Long-time Woodbridge resident Tasso Kandris, restaurant owner Steve Ding and the Lodi Elks Lodge were given the red-carpet treatment last week when they were honored for their service.
The Woodbridge Municipal Advisory Council named Kandris the community’s Citizen of the Year, Ding was named Woodbridge Businessman of the Year, and the Elks Lodge was honored as the top nonprofit service organization.
A Woodbridge resident since 1994, Kandris and his wife Gertie have been among the community’s most active residents.
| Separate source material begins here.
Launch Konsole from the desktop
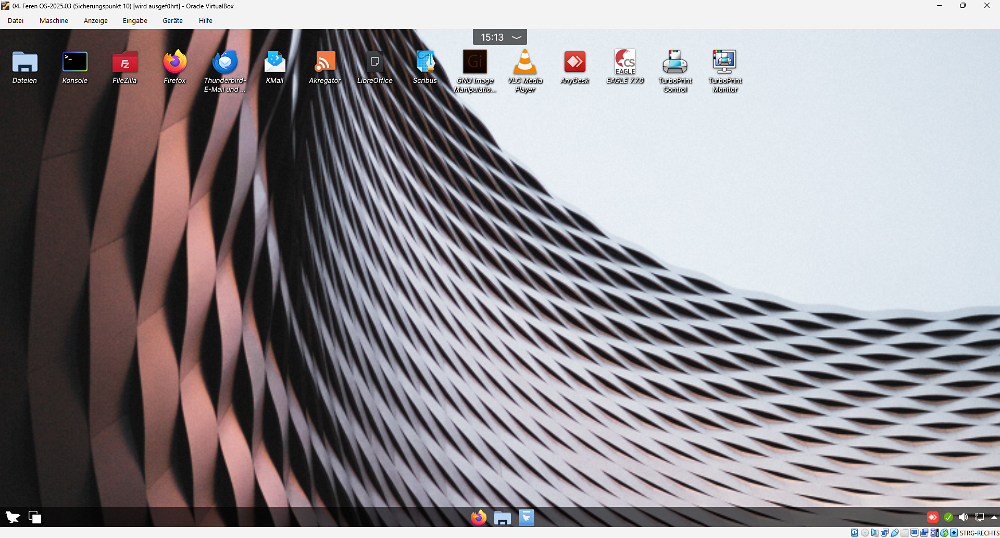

Tasso Kandris has served off and on for several years with the Woodbridge MAC, which makes recommendations to San Joaquin County officials that affect Woodbridge.
Former MAC member Charles Stocker, who nominated Kandris for the award, credits him for helping improve downtown Woodbridge’s appearance, helping create a community Neighborhood Watch program, being active with the county Mental Health and Substance Abuse Board, and being active in the community, which includes monitoring activities by the Woodbridge Sanitary District.
Kandris is an immigrant from Greece who survived gunfire during World War II. He immigrated to the United States at Ellis Island in 1946 and didn’t learn English until the seventh grade.
However, he became a nuclear electrician before his retirement.
The couple became active in the community in the late 1990s, when county officials proposed widening Chestnut Street to a four-lane thoroughfare that would extend south onto Lower Sacramento Road through Lodi and Stockton.
Through the MAC’s diligence, the county shelved plans to make Chestnut Street a four-way expressway, which Kandris and other Woodbridge residents feared would result in speeding cars through quiet neighborhoods and endanger students walking to and from what is now Woodbridge Elementary School.
Ding, former chief of staff for ex-Rep. Richard Pombo, owns Woodbridge Crossing, an upscale restaurant on Lower Sacramento Road.
“The sense of fellowship he’s experienced with Woodbridge restaurateurs has him looking to promote the area as a destination for diners,” Theresa Serface wrote in her nomination letter.
“He supports local school and charitable organizations,” Serface said. “He is involved in the water and agricultural development of the region.”
She cites Ding’s efforts in establishing Woodbridge’s first farmers market, organizing car shows on Lower Sacramento Road, and bringing Karl Rove, deputy of chief of staff for former President George W. Bush, for a Woodbridge visit.
Lodi Elks Lodge
It may be called the Lodi Elks Lodge, but the headquarters is on the west side of Lower Sacramento Road, south of Woodbridge Dam. The lodge was housed in Downtown Lodi in the early 1950s, but the Elks purchased the current Woodbridge building in 1958, when the Woodbridge Golf & Country Club constructed a new clubhouse, said Noel Henderson, past district grand exalted ruler.
“This nonprofit service organization has been a hidden jewel in the community,” according to Augie Ramos, who nominated the Elks.
The Elks have been involved in such projects as:
Providing free use of the lodge and lawn area for local Boy Scouts and Cub Scouts.
Allowing space for civic meetings, such as the weekly Woodbridge Municipal Advisory Council meeting.
Providing space for blood drives.
Distributing hundreds of dictionaries to local third-grade students and thousands of dollars for student scholarships in art, literature, sports, math and science.
Staffing a drug awareness booth at Neighborhood Watch’s annual Spring Fling.
Organizing the annual Memorial Day observance at Woodbridge Masonic Cemetery and cooking dinner for veterans on Memorial Day and Veterans Day.